The COVID-19 pandemic may represent a significant immediate obstacle to Brazil’s achievement of SDGs by 2030. Excess maternal mortality and the considerable increase in women with near-misses caused by COVID-19, directly or indirectly, have placed the country in a precarious situation. Vaccination against Covid-19 started in Brazil in January 2021. Thus, it had no implications for our analysis. On the contrary, our evidence reinforces the need for expanded immunization in this group, including maintaining the calendar as a priority in vaccine booster doses.
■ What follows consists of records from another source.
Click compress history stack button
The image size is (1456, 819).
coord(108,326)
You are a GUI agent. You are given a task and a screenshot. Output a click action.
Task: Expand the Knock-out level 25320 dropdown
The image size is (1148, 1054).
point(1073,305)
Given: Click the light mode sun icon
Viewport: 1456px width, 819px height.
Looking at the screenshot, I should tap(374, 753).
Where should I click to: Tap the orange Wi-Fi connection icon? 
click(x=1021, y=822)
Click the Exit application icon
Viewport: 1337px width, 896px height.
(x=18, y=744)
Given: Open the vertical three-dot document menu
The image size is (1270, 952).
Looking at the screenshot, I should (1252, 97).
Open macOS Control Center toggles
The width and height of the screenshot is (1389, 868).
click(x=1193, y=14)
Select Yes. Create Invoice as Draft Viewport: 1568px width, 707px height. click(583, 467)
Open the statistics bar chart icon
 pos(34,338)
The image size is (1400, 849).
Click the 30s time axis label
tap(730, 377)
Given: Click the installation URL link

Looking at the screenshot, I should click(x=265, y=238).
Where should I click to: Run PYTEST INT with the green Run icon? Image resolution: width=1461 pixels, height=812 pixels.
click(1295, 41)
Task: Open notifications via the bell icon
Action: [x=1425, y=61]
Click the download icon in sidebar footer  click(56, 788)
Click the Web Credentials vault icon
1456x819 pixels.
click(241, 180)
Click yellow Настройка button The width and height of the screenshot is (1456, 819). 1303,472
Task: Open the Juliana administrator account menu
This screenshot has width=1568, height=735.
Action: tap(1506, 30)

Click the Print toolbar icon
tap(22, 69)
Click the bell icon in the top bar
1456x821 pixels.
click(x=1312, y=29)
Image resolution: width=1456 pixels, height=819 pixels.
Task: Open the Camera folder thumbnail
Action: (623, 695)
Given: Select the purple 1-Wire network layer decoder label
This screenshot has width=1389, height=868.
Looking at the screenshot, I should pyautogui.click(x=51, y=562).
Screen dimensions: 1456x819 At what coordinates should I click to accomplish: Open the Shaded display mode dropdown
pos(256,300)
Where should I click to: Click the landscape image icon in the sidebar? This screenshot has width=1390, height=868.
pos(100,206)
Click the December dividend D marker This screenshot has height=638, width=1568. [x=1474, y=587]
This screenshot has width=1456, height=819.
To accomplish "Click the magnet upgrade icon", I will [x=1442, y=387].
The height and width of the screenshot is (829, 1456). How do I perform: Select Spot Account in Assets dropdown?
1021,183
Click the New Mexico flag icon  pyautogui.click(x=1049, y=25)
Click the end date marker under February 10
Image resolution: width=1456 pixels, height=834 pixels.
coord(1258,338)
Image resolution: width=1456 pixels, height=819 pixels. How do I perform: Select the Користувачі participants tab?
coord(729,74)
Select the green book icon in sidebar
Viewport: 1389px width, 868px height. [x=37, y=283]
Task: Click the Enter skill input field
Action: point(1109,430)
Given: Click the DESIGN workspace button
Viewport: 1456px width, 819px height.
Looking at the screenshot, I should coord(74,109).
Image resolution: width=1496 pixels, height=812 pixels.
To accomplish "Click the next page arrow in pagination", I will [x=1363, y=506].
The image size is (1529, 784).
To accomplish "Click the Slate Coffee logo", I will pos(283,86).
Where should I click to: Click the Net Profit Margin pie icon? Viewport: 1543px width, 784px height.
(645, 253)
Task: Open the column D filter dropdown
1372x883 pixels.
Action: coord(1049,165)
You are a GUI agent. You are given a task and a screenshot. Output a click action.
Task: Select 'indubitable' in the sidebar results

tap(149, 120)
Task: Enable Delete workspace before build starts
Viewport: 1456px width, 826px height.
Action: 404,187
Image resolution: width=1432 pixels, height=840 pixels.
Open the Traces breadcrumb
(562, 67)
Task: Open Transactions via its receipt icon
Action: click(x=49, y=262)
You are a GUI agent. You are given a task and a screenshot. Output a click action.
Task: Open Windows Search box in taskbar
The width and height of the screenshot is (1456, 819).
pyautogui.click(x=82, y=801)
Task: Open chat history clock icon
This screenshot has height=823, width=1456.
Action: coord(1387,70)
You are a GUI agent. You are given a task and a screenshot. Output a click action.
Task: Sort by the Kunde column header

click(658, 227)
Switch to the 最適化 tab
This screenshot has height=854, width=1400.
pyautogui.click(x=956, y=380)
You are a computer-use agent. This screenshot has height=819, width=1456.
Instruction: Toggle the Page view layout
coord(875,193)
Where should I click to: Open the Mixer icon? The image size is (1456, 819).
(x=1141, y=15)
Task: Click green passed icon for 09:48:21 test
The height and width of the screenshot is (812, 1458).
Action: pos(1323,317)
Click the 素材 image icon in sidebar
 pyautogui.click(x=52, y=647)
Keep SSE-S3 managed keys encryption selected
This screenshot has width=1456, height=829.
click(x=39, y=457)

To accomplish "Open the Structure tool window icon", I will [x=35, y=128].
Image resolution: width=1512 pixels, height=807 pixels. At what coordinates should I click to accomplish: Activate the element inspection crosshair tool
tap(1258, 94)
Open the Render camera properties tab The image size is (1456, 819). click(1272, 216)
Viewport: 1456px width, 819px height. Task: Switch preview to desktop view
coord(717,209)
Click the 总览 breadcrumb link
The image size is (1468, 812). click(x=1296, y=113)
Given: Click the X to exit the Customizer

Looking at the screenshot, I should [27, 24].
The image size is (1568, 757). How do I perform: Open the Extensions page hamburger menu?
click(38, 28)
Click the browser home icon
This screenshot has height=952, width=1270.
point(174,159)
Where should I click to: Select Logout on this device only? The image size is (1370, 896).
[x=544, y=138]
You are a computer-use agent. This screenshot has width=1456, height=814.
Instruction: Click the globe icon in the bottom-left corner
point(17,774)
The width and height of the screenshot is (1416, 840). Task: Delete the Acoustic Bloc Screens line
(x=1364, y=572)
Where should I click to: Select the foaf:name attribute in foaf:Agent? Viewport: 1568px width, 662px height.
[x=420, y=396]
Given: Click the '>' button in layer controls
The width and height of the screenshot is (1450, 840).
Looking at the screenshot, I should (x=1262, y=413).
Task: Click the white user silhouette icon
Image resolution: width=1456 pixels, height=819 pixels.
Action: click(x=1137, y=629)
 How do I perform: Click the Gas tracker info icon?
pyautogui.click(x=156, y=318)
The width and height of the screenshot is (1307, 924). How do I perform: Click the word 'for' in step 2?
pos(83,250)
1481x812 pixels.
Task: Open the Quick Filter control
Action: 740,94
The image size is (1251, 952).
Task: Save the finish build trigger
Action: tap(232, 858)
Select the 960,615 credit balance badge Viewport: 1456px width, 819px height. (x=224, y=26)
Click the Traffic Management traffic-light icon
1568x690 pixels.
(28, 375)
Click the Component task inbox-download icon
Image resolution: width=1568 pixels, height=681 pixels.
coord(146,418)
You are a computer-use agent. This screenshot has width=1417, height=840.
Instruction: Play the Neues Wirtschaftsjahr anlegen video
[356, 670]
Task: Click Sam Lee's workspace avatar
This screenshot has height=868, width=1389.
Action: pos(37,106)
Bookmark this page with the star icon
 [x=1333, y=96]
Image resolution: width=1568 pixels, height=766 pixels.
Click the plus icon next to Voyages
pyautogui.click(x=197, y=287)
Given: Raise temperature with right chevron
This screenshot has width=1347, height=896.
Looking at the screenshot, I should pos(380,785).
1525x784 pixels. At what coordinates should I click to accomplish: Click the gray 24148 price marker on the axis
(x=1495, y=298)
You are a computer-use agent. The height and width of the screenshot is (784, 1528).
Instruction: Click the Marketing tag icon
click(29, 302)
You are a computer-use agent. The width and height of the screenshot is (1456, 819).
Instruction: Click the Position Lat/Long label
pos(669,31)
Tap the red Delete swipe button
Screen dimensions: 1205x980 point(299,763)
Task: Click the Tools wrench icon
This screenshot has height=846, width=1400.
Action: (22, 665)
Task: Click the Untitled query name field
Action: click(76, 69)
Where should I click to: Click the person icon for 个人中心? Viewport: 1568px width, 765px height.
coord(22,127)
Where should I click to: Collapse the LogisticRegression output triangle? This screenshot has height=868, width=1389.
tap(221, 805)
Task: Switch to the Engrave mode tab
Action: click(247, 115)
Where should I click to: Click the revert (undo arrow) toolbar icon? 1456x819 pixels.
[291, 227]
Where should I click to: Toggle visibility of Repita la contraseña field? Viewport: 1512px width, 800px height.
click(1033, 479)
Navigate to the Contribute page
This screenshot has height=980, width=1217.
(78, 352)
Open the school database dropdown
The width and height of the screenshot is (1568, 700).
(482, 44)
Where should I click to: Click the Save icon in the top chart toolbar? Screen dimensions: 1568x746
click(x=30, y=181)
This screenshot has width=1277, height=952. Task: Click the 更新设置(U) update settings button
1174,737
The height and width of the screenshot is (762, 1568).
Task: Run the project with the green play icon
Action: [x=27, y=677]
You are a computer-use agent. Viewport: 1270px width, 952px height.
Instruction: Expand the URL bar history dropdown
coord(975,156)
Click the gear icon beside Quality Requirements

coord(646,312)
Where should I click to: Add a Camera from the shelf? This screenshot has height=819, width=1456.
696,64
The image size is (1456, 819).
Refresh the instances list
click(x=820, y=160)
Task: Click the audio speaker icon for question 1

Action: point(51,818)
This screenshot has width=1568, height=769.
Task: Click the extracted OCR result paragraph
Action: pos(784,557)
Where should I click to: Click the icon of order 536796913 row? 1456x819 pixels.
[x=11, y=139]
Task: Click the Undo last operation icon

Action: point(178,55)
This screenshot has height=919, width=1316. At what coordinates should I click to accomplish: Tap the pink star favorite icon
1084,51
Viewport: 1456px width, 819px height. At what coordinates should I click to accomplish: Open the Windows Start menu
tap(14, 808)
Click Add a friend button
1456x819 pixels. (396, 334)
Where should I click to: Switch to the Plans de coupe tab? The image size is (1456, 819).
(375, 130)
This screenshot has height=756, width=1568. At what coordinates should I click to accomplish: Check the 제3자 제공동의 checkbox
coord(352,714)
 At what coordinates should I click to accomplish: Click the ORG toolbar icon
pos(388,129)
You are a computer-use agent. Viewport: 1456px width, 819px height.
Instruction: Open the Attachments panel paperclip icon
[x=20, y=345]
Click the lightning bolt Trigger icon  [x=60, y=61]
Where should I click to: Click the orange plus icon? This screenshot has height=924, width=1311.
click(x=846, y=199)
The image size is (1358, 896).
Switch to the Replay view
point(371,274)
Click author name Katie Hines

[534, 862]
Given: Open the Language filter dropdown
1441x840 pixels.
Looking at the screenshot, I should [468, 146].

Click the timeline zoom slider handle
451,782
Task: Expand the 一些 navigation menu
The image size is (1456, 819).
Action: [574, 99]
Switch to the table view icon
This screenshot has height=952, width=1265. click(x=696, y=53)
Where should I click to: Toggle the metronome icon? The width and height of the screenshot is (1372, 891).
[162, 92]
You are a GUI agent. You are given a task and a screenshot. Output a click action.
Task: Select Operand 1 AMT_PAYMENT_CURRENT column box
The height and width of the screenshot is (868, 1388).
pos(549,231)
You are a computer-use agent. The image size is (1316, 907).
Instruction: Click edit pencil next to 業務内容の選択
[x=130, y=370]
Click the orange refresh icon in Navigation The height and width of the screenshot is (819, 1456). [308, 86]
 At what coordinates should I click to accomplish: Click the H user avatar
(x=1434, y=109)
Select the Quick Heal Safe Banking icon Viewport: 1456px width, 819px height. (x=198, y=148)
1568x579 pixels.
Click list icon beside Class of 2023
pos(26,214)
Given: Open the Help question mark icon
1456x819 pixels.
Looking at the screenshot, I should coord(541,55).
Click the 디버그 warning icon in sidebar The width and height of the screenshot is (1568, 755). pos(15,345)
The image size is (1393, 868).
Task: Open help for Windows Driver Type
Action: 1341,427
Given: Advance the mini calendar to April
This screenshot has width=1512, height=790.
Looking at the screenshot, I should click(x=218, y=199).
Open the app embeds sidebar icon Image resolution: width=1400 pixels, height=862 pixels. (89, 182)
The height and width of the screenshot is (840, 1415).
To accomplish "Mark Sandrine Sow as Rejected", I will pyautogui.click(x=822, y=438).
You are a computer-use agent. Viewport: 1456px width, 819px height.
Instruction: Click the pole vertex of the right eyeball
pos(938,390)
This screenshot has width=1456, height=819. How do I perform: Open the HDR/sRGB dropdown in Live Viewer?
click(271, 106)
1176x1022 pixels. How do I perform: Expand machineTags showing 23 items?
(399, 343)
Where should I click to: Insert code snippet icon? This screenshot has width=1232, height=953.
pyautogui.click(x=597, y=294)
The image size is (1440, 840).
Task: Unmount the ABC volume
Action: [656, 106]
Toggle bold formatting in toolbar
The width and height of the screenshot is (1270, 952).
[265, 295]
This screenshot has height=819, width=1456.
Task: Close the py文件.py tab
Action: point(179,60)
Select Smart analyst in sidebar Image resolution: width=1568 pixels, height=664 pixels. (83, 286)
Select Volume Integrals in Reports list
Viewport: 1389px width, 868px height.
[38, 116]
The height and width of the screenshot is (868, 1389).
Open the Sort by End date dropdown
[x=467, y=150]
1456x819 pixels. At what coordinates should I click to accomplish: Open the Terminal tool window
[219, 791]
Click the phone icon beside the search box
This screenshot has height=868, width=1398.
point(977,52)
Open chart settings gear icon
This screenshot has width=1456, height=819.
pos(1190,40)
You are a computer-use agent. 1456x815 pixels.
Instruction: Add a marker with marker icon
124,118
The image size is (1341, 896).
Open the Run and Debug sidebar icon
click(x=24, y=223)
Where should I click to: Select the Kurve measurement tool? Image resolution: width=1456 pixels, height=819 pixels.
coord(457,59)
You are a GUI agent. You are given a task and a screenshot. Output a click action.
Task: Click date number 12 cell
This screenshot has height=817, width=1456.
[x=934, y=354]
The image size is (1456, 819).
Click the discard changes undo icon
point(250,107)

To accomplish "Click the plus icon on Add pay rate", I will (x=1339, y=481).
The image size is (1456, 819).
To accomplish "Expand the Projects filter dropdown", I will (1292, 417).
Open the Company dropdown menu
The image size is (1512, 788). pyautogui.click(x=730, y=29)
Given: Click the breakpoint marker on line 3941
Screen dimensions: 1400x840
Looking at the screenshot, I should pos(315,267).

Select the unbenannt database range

To sum up, weWe should mention that this study concerns the very beginning of the pandemic when pregnancy was not yet identified as a clear risk factor and only the wild-type variant of Sars-Cov-2 was endemic. As soon as 2021 mortality data are available for Brazil, it is important to extend the present analysis to the entire period. Moreover, it is necessary to combine non-pharmacological measures and vaccination. We need to strengthen maternal health care from access to antenatal care to regulating obstetric ICU beds. Antenatal consultations must be qualified, encouraging physical distance measures. We also need to screen pregnant women for respiratory symptoms, distribute good quality masks, adopt universal testing on admission to maternity hospitals with molecular tests (RT-PCR) and provide obstetric care in hospital units with access to ICU beds for women with moderate and severe disease.